There was an endearing ugliness about the creatures, and the fact that the pens were clean and in fact padded for comfort made Archer somehow sadder than he'd been before. It was hard enough to witness the death of a sentient being, who was aware of his own mortality; but there was a special poignancy about the demise of a less intelligent creature who trusted others for its care. The image of his beagle, Porthos, flashed in Archer's mind.
A single glance at Hoshi's heartbroken expression made Archer look away. Reed managed not to react, but his brow remained deeply furrowed, and one corner of his mouth was pulled taut with horrified pity.
"All recently deceased," T'Pol said clinically, passing them with no more than a cursory glance.
Archer hardened his attitude and followed the Vulcan closely, focusing on the task at hand. "So the plague -- or whatever's caused this -- has affected their animals, too."
"With the exception of some of the smaller fauna," T'Pol remarked -- then came to an abrupt halt, lifting a hand for silence.
Archer and Reed stopped behind her; Hoshi, last in line, bumped into them both.
The two women heard the noise first -- of course, given T'Pol's acute Vulcan hearing and Hoshi's amazing exolinguistic ears. Both looked upward, expectantly, at the same area in one of the lofts.
Hoshi uttered a few tentative sounds in the aliens' tongue, her voice a little higher-pitched than normal -- whether from proper pronunciation or fear, Archer could not tell. A greeting, perhaps, or an offer to help.
What happened next happened so quickly that for Archer, it all blurred together.
An alien face -- deep bronze, with round, luminous, living eyes -- appeared overhead amid the stacks of feed containers. A male, given the size and bulk; the low-ceilinged loft forced him to crawl on hands and knees. He scrambled to the edge of the loft and looked down at the landing party.
Glowered, actually, but Archer's observation was overwhelmed by the jubilant thought: Alive! He's alive and strong enough to talk!
And, indeed, the alien opened his lipless mouth and let go a sound. An unarticulated sound, more like a low growl that began deep in his broad chest and left his throat as a shriek...
...As he came springing down, arms outstretched, one webbed, many-fingered hand grasping, its target Hoshi's throat.
The communications officer screamed as the alien leapt atop her, knocking her down hard -- so hard that, despite the protection provided by her helmet, Archer could hear her skull thud.
Weakened or not, the alien produced a small object -- a utility knife, Archer thought -- and lifted it upward with the clear intent of disconnecting the oxygen hose that fed from the body of the suit to Hoshi's helmet.

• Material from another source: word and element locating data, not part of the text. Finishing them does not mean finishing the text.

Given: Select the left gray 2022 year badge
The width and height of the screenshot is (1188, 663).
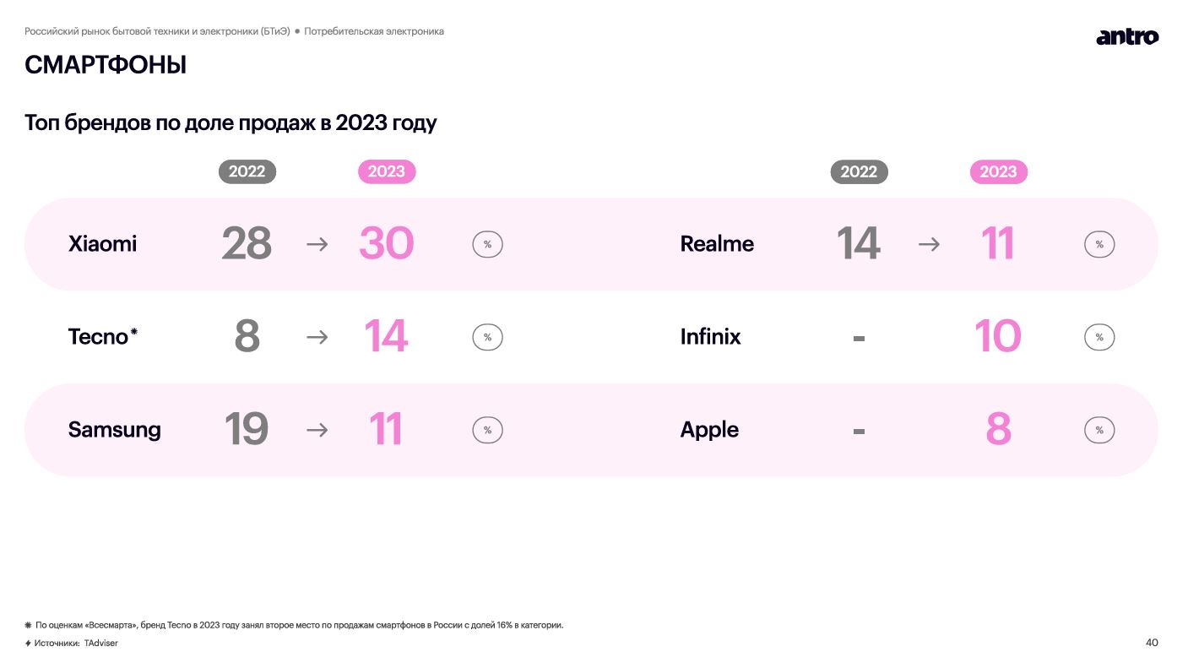Looking at the screenshot, I should 247,171.
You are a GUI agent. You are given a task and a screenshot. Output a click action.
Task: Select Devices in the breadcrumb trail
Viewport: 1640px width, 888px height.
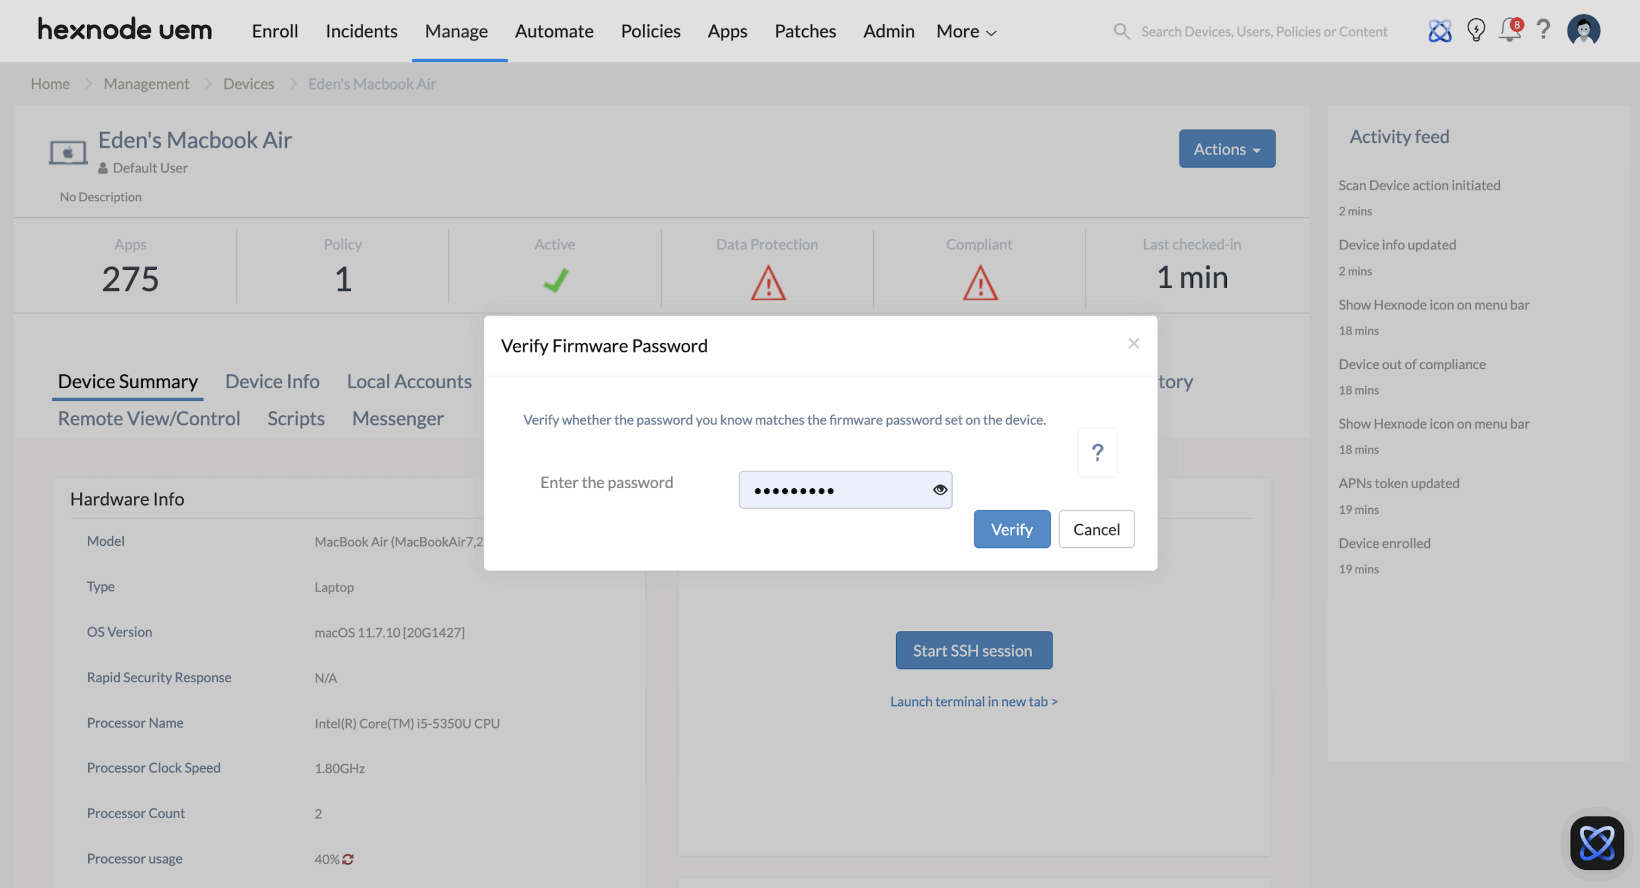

Archer had no way of knowing whether the knife could pierce the strong fiber of the hose, of knowing whether the alien could do her any serious harm. He responded out of pure instinct -- drawing the phase pistol from his utility belt, putting his gloved finger on the trigger, aiming and preparing to fire.
But before he could do so, another's phase blast, painfully precise, caught and illumined the alien in the instant before he could bring down the blade.

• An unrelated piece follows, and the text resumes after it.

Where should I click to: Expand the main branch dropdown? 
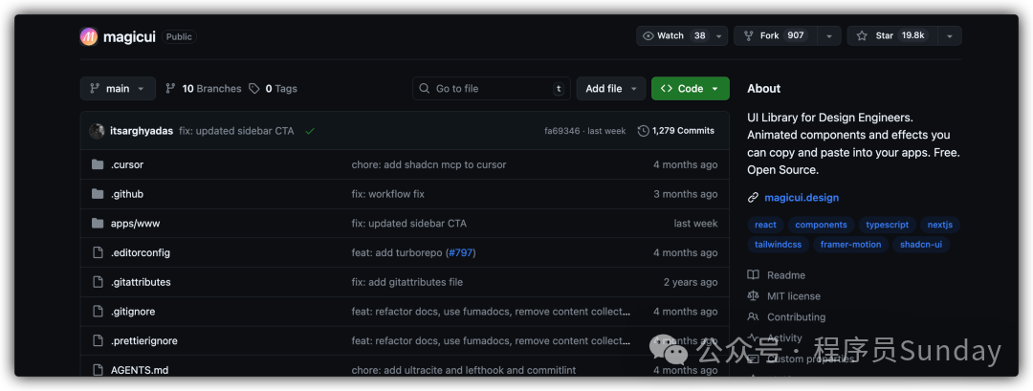click(x=117, y=89)
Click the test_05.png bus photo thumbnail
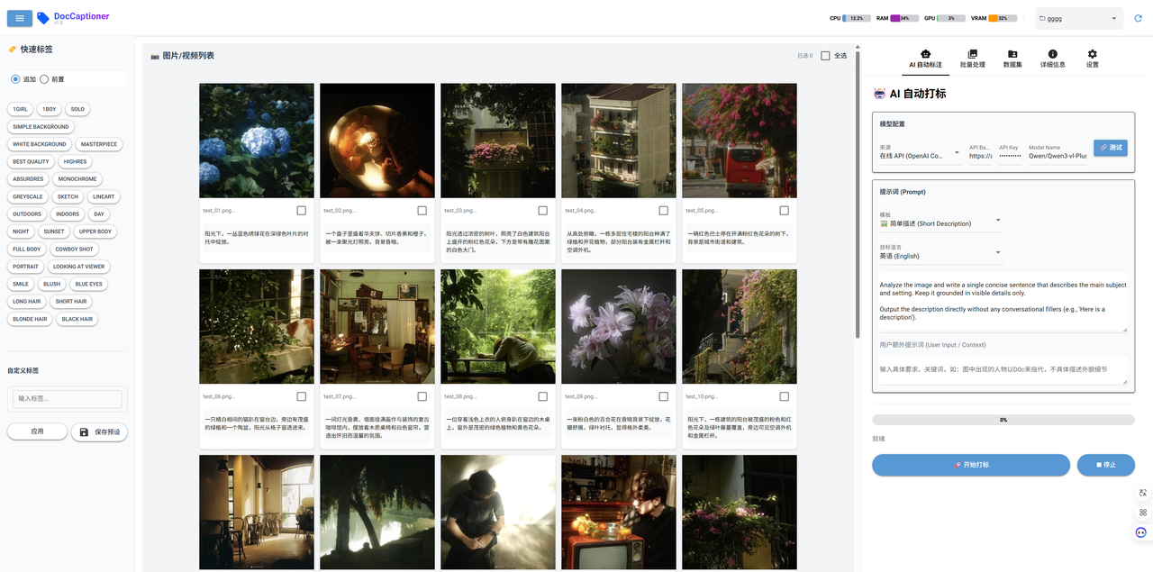The image size is (1153, 572). pyautogui.click(x=738, y=140)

He shuddered, hesitated in the air a half second, then fell heavily to one side, allowing the terrified Hoshi to scrabble backward, crablike, on her arms and legs.
Archer and Reed reached Hoshi's side at the same time; she sat up, grimaced, and rubbed the back of her skull -- in vain, since her helmet kept her from any hands-on contact with the injured area. "I'm fine," she told the captain ruefully. "I tried to say that we were here to help, but the alien...he didn't seem sane." She looked up at the crouching Reed. "Thanks for stopping him."

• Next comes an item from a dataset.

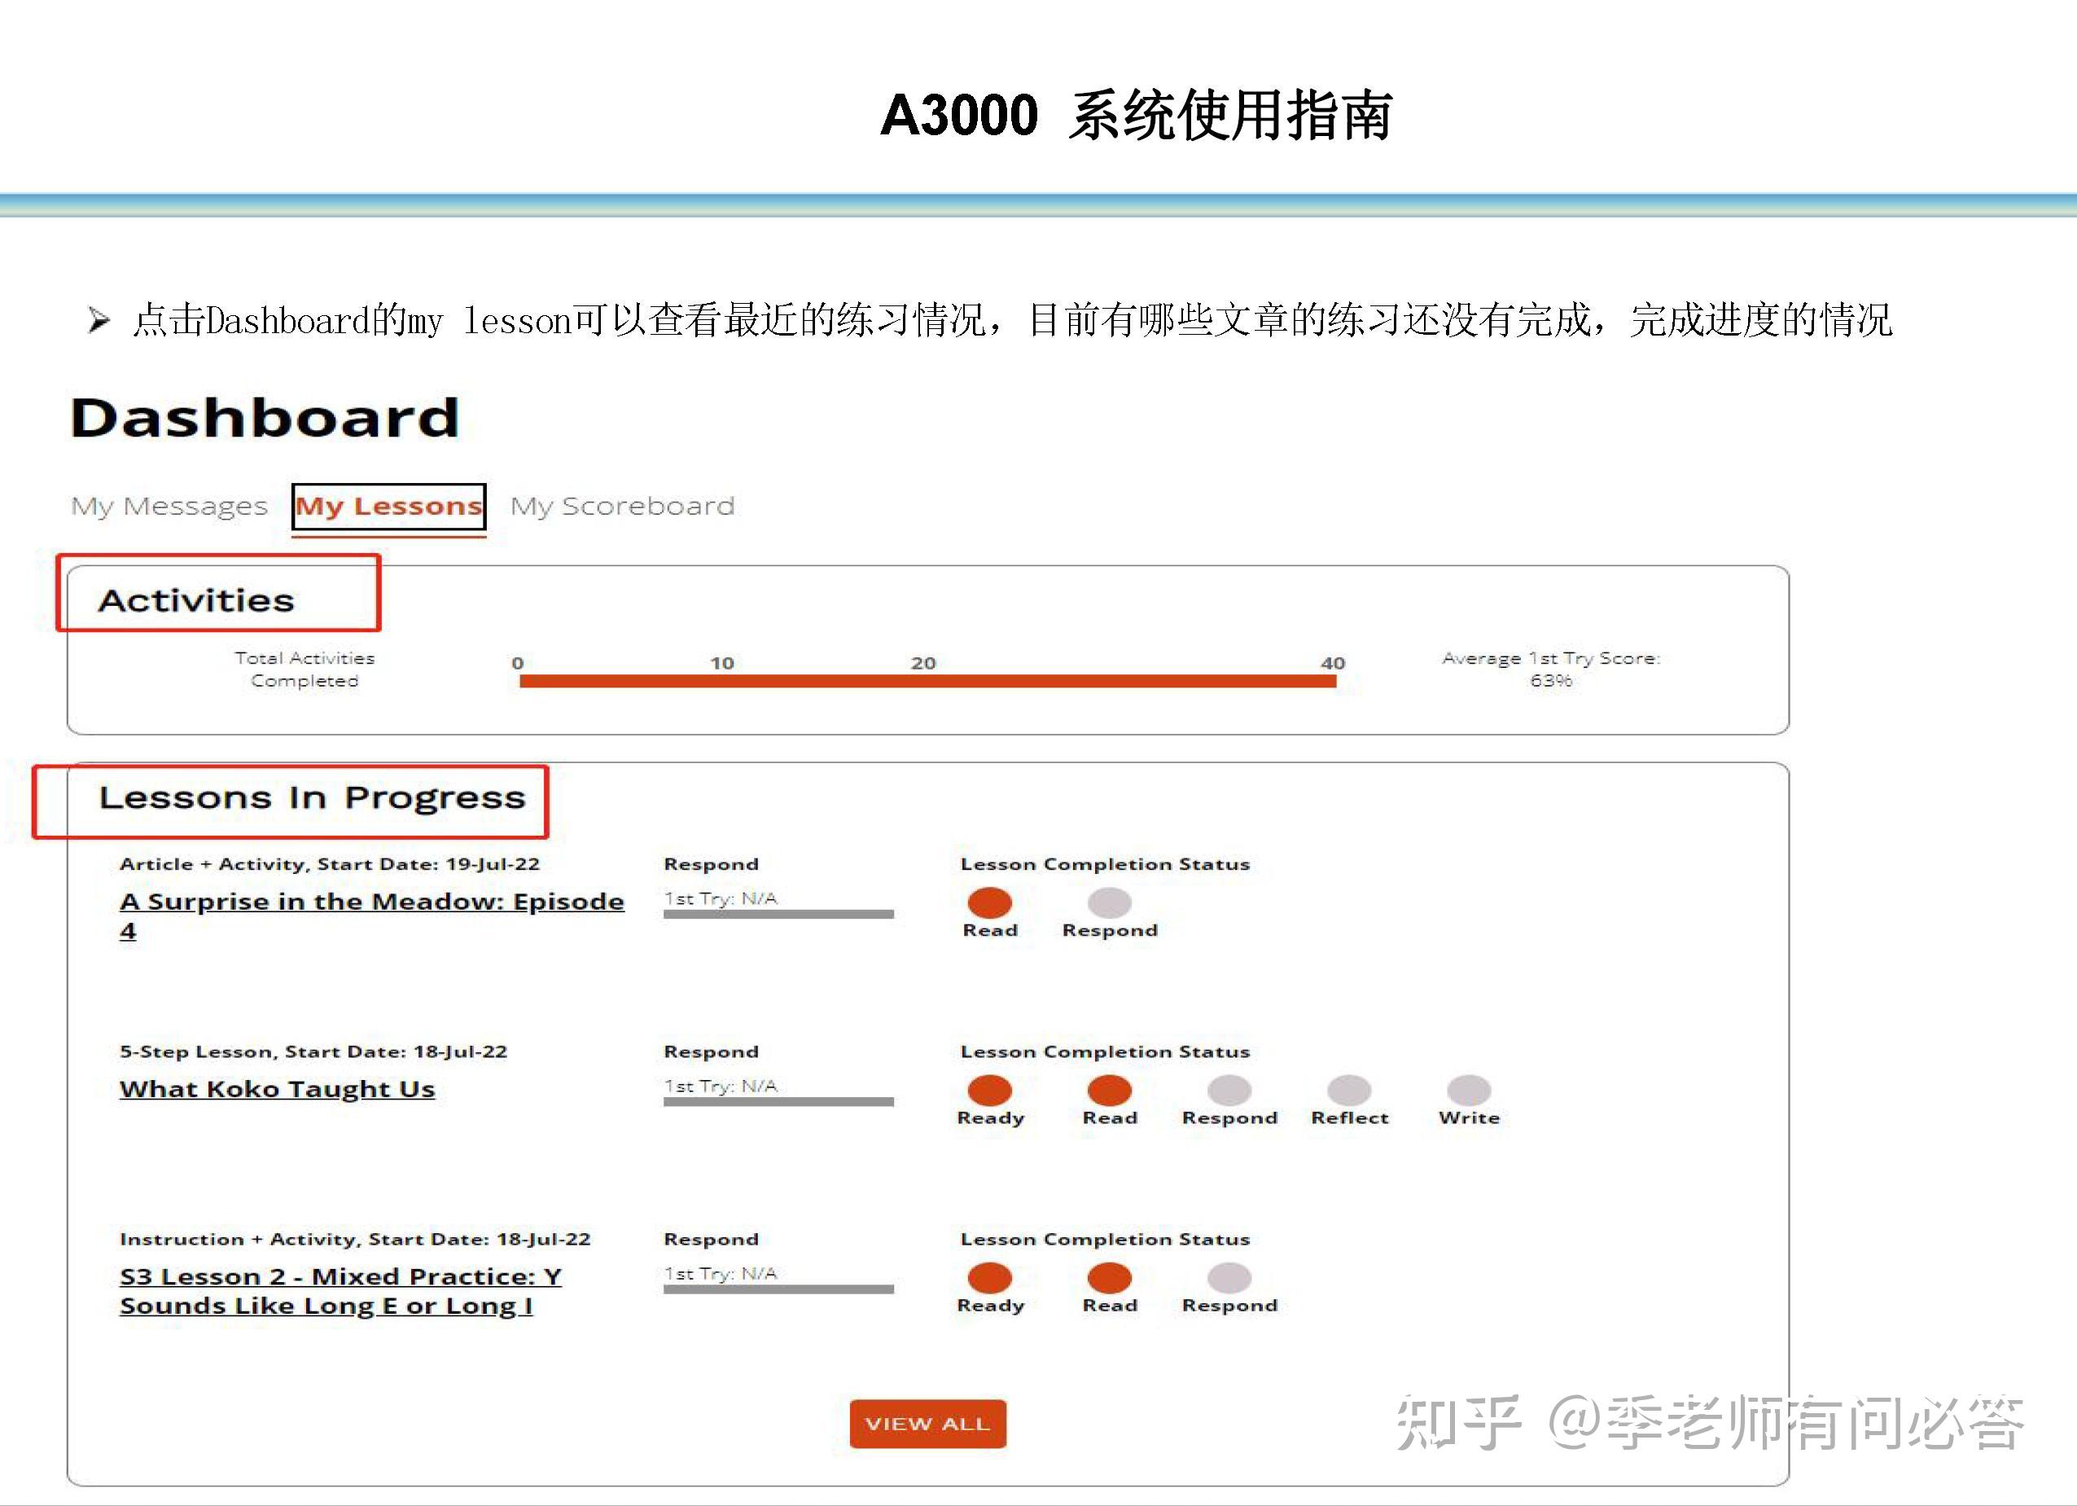Click the Ready circle for S3 Lesson 2
Viewport: 2077px width, 1506px height.
tap(990, 1281)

"I didn't shoot," Reed admitted, awkwardly; he actually flushed. "I didn't have time."
The three humans glanced over at the fallen man, then at T'Pol, who bent over him with her scanner. Her phase pistol was already reholstered, her air already that of the impassive scientist; yet there was the subtlest catch in her tone as she looked up at Archer and announced:
"Dead, Captain. Given his weakened state, my stun blast killed him."